クロエの父親はすごい財産あって、相続をどうするかって考えてて、姉妹の後見人に叔父を指名しようとしていた。これは叔父の策略だったというふうに描かれてました。
脅迫状が何度も家に送り付けられてて、それで不安になった父親が、もしものときのために身辺整理するのに叔父を頼るだろうという目論見で、叔父が脅迫状を送っていた。
父親に自由を奪われ、また叔父に同じようにでかい面されるのかとうんざりしたクロエは父と母の殺害計画をクリステンと一緒に実行しようとするってわけです。
斧で滅多打ちにするんだけど、返り血を服にあびないようにするために全裸なんすよ。クロエがまず全裸で継母を殺す。豪快に斧を振り下ろす全裸のクロエ。次はクリステンが全裸でクロエの父親を殺すっていう手はずなんすけど、彼女は実行できない。

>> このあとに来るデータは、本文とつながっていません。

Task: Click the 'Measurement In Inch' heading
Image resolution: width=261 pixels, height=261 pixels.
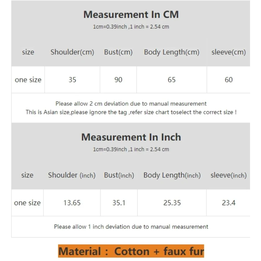Action: (x=131, y=137)
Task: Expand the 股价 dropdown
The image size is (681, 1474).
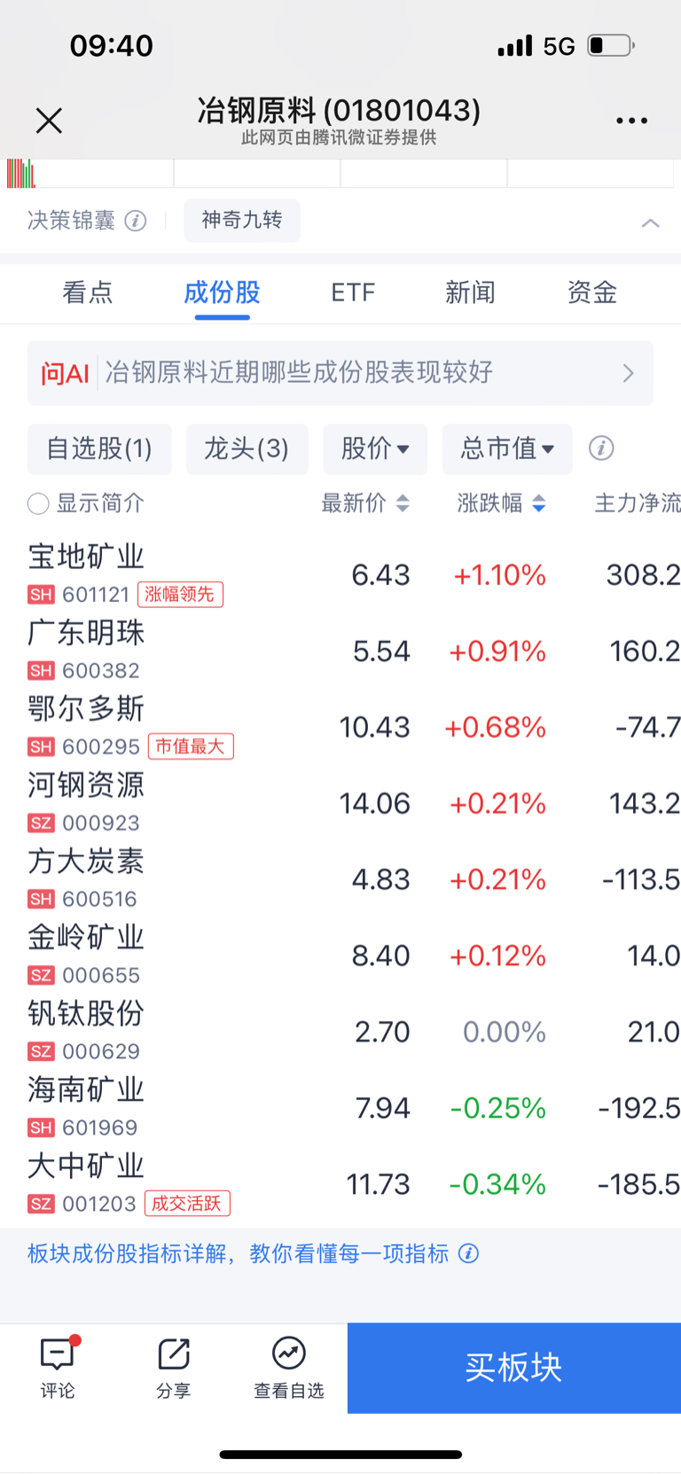Action: [375, 448]
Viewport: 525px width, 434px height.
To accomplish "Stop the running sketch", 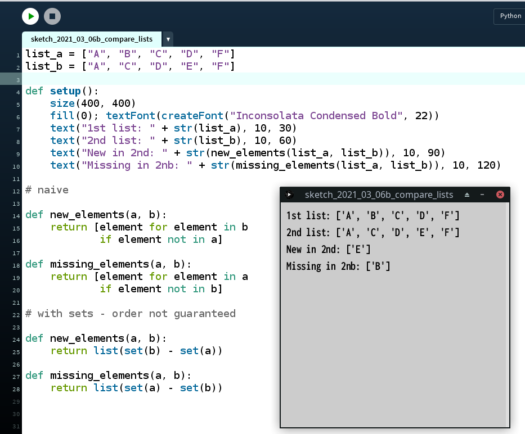I will click(x=52, y=16).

全裸で斧をもってできないと泣くクリステンがなんか変で笑っちゃったなあ。怖いシーンなのに、妙に冷静に見てしまって、クリステン・スチュワートの腕が筋肉ムキムキで、すげええ鍛えてるなとか、映画と関係ないこと考えちゃってました。
結局、父親のほうもクロエが斧で滅多打ちにしてました。まあ、それで警察の捜査があって、クロエが容疑者で裁判になるんだけど、無罪になります。町の有力者の娘であること、証拠が不十分なことなどから、なあなあな裁判が形式的に行われただけで、事件は迷宮入りです。
これでクロエとクリステンは一緒に自由を謳歌するのかと思いきや、クリステンはクロエから離れていきます。クリステンは、ただクロエと一緒にいたかっただけなのに、気持ちを利用して殺人に加担させたのが許せなかったかなんかが理由で。
まあ、そんな感じで終わりました。父親、男社会、家に縛られる息苦しさの鬱憤が殺人事件につながったみたいな感じかな。自由になるってのは大変なことなんすよねえっていうことっすかね。
お金があっても自由になれるわけじゃない。お金がなくても自由になれるわけじゃない。諦めが肝心ってことっすかね。理不尽でも不自由でも、社会がそうなってるんだから、世界がそうなってるんだからって、自分をごまかして死んだふりで時間をやり過ごすしかないのか。逆らって戦おうとすると、戦い方を間違うと大変なことになる。
斧を振り下ろすことで、リジーは自由になれたのか。自由を感じたのか。